I spent most of my time this week reading J.S. Mill¡'s On Liberty. I thought it was about political science. But then I found that there is many discussions about human nature in general. Some of them are quite deep. I'd like to quote some of them in this post. What's more, one difficulty for me to understand Mill is his 19th century English. It is was not until last a few days of my reading that I found that reading it with reference with a Chinese translated version will make things easier. I have the similar experience when I read science textbooks by myself. To be more specific, since one textbook only offers one version of presenting the subject, we will get better understanding of one subject by referring to several ways of presenting it. We get different approach to it.
Quotations on Mill's On Liberty:
1. Society can and does execute its own mandates: and if it issues wrong mandates instead of right, or any mandates at all in things with which it ought not to meddle, it practices a social tyranny more formidable than many kinds of political oppression, since, though not usually upheld by such extreme penalties, it leaves fewer means of escape, penetrating much more deeply into the details of life, and enslaving the soul itself.
2. No one, indeed, acknowledges to himself that his standard of judgment is his own liking; but an opinion on a point of conduct, not supported by reasons, can only count as one person's preference; and if the reasons, when given, are a mere appeal to a similar preference felt by other people, it is still only many people's liking instead of one.
3. Another grand determining principle of the rules of conduct, both in act and forbearance which have been enforced by law or opinion, has been the servility of mankind towards the supposed preferences or aversions of their temporal masters, or of their gods. This servility though essentially selfish, is not hypocrisy; it gives rise to perfectly genuine sentiments of abhorrence; it made men burn magicians and heretics.
4. That mankind are not infallible; that their truths, for the most part, are only half-truths; that unity of opinion, unless resulting from the fullest and freest comparison of opposite opinions, is not desirable, and diversity not an evil, but a good, until mankind are much more capable than at present of recognizing all sides of the truth, are principles applicable to men's modes of action, not less than to their opinions.
5. But it is the privilege and proper condition of a human being, arrived at the maturity of his faculties, to use and interpret experience in his own way. It is for him to find out what part of recorded experience is properly applicable to his own circumstances and character.
6. He must use observation to see, reasoning and judgment to foresee, activity to gather materials for decision, discrimination to decide, and when he has decided, firmness and self-control to hold to his deliberate decision.

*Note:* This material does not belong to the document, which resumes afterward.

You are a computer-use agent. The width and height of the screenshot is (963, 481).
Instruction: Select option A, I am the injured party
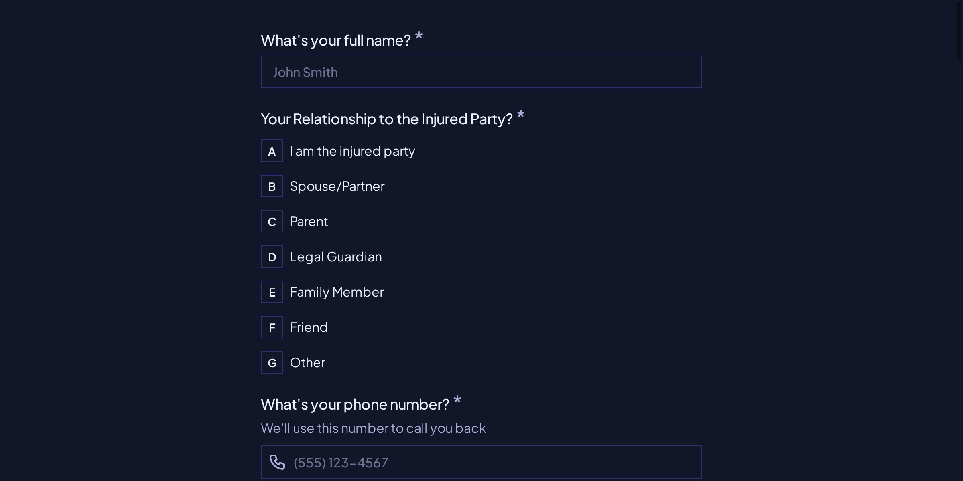click(x=352, y=151)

7. Those who have most natural feeling, are always those whose cultivated feelings may be made the strongest. The same strong susceptibilities which make the personal impulses vivid and powerful, are also the source from whence are generated the most passionate love of virtue, and the sternest self-control. It is through the cultivation of these, that society both does its duty and protects its interests: not by rejecting the stuff of which heroes are made, because it knows not how to make them. A person whose desires and impulses are his own-are the expression of his own nature, as it has been developed and modified by his own culture-is said to have a character. One whose desires and impulses are not his own, has no character, no more than a steam-engine has a character.